Per il momento l'obiettivo del leader trotzkista è quello di andare alla costruzione di una "sinistra plurale'', una sorta di cartello dove coesistano tutte le "anime'' di quella che è per lui la sinistra, ossia quella liberale, riformista e socialdemocratica dei D'Alema, Amato e Cossutta, e quella alternativa del PRC, un'alleanza in grado di esprimere un governo. Per Bertinotti questa "sinistra alternativa'', potrebbe essere anche una nuova formazione politica, un nuovo inganno per irretire ed egemonizzare la galassia del movimento antagonista e anticapitalista. Non a caso ha caldeggiato nella sua relazione alla Direzione nazionale del 18 maggio "la costruzione della Costituente dei movimenti''. Questa "sinistra alternativa'' dovrebbe in realtà continuare a coprire a sinistra i DS o il partito che nascerà dalla Quercia e assicurarsi un posto in un futuro governo.

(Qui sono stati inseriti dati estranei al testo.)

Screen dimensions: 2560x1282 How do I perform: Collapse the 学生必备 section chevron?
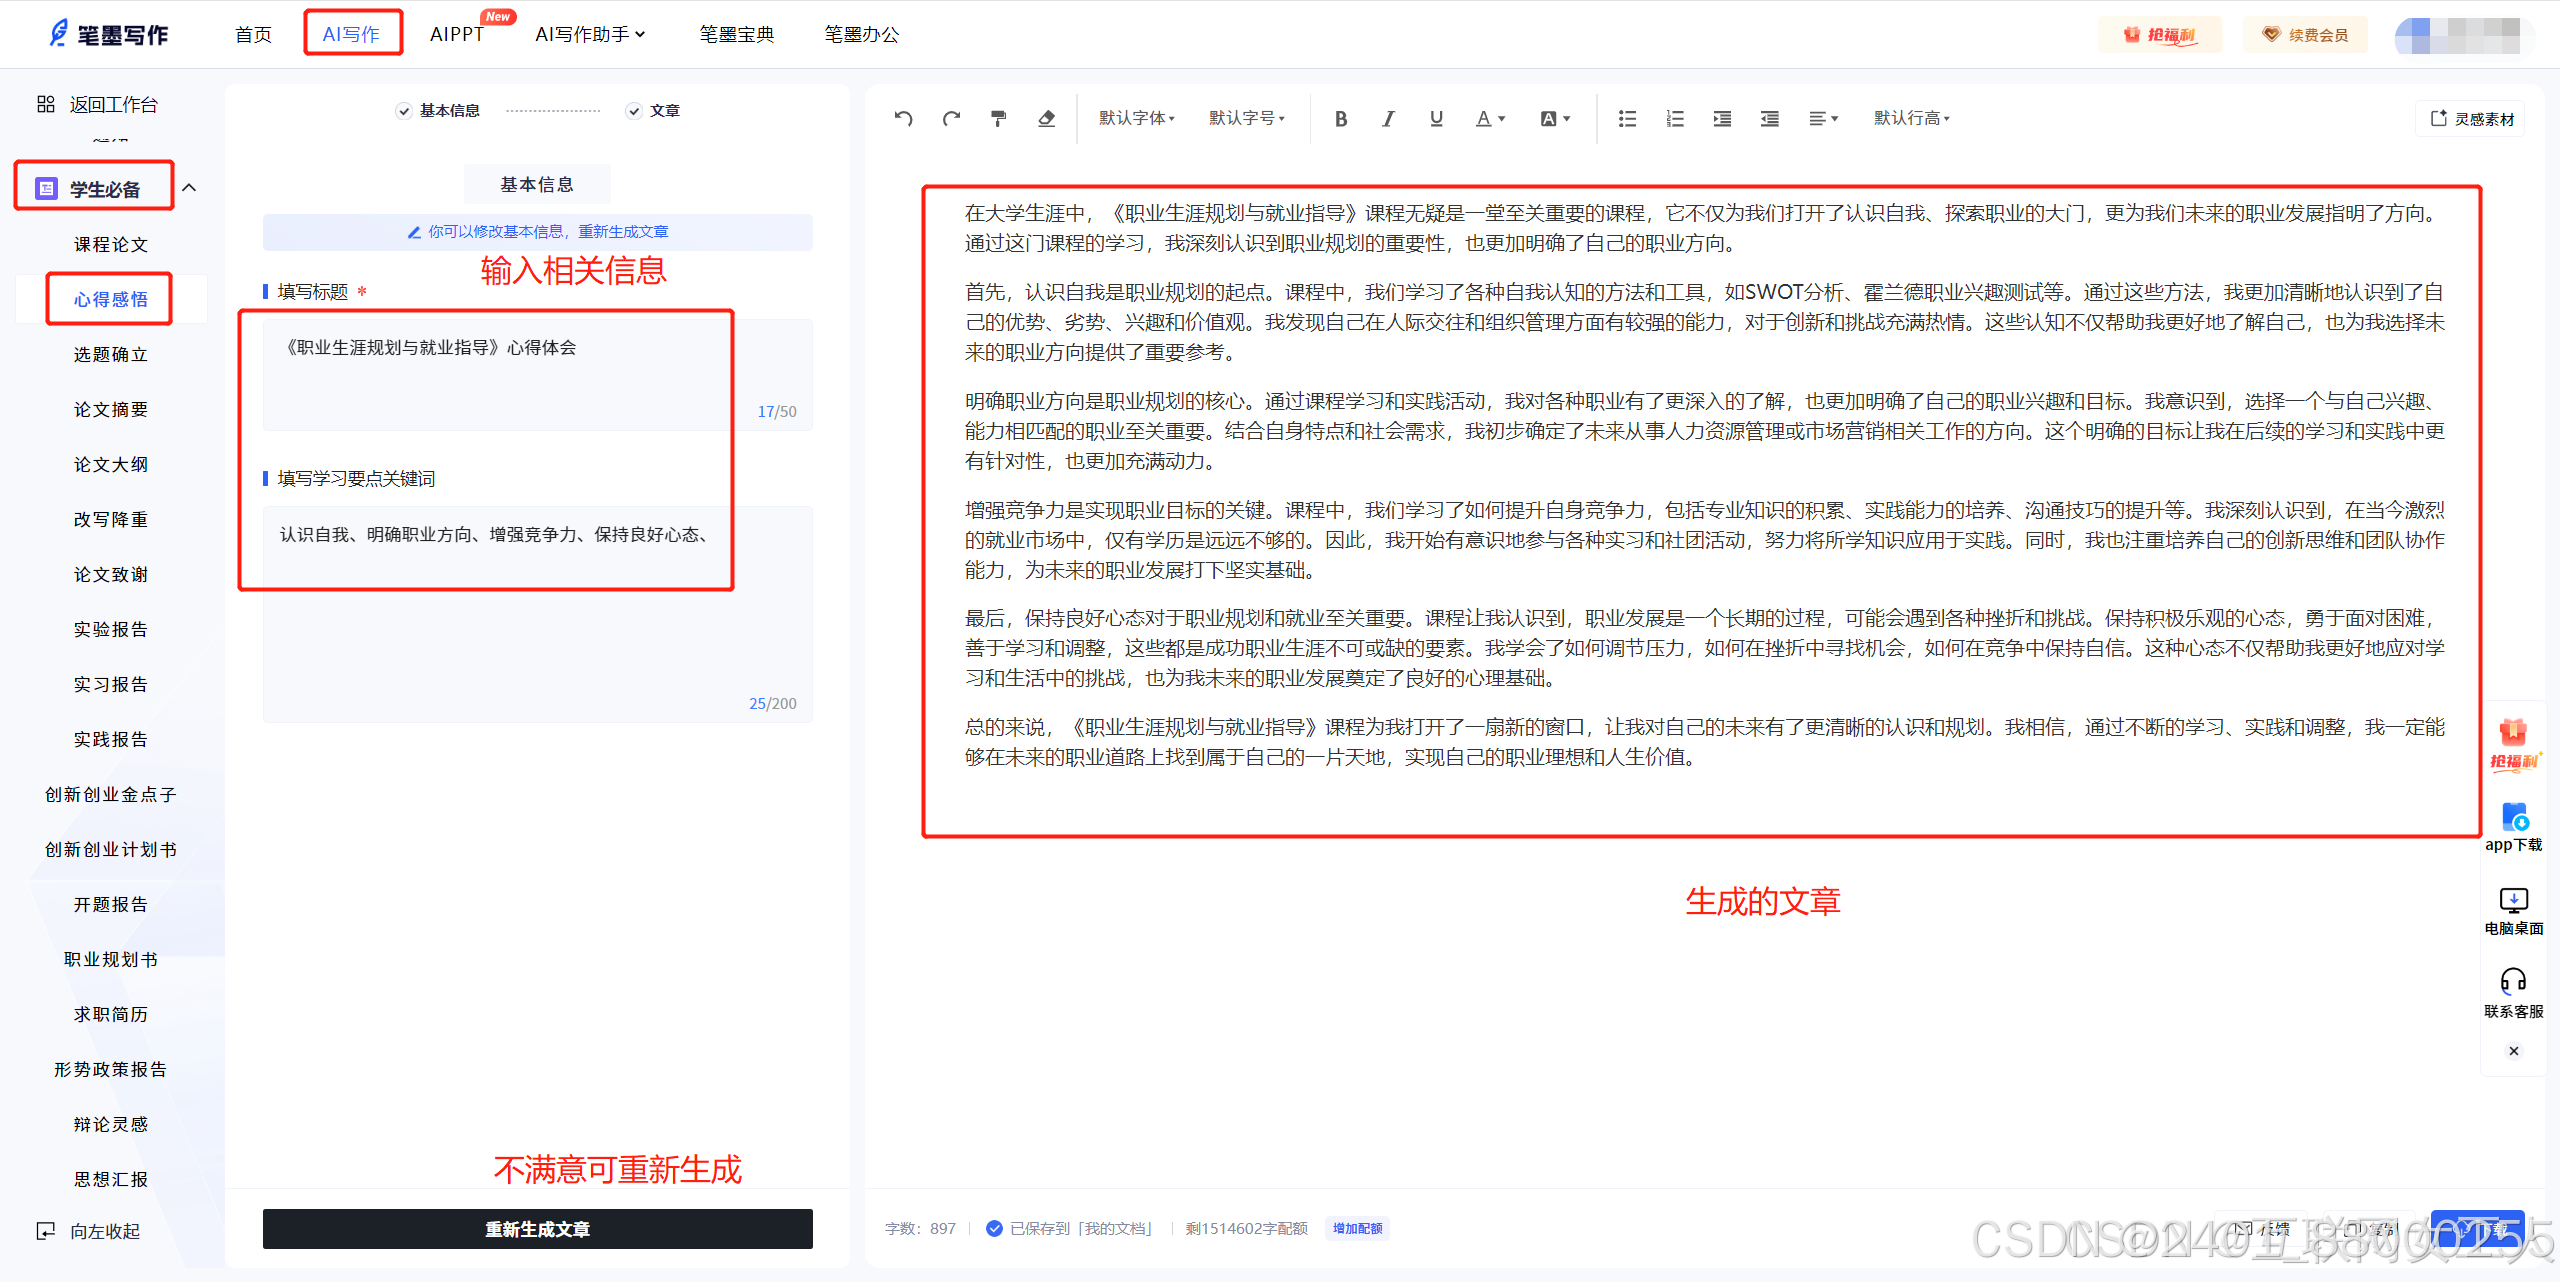coord(189,188)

Il suo modello è la Francia di Jospin, il suo auspicio è una nuova "Epinay italiana'', ossia qualcosa che assomigli agli "stati generali della sinistra'' già realizzati agli inizi degli anni '70 nella cittadina francese da Mitterrand. A Epinay Mitterrand chiamò a raccolta tutte le varie organizzazioni della "sinistra'', grazie a un programma comune col PCF riuscì a vincere le elezioni e a rimanere due mandati all'Eliseo. Non è casuale che anche Amato abbia richiamato una nuova Epinay nel rilanciare l'unità dei riformisti: entrambe evidentemente affondano le loro radici nel riformismo socialdemocratico.
Mentre apre ai DS e a D'Alema, Bertinotti finisce per spalancare la porta nei confronti del "centro-sinistra''. Dopo avergli regalato in questa tornata elettorale, per stessa ammissione di Bertinotti, ben 40 seggi con la "non belligeranza'', il PRC ha raggiunto accordi organici con i candidati sindaco del "centro-sinistra'' come la Jervolino a Napoli e Veltroni a Roma. Là dove ciò non è avvenuto, alla vigilia del ballottaggio, ha dato indicazione di votare i candidati dell'Ulivo persino in assenza di apparentamento, a eccezione delle città dove i voti del PRC sono stati espressamente rifiutati.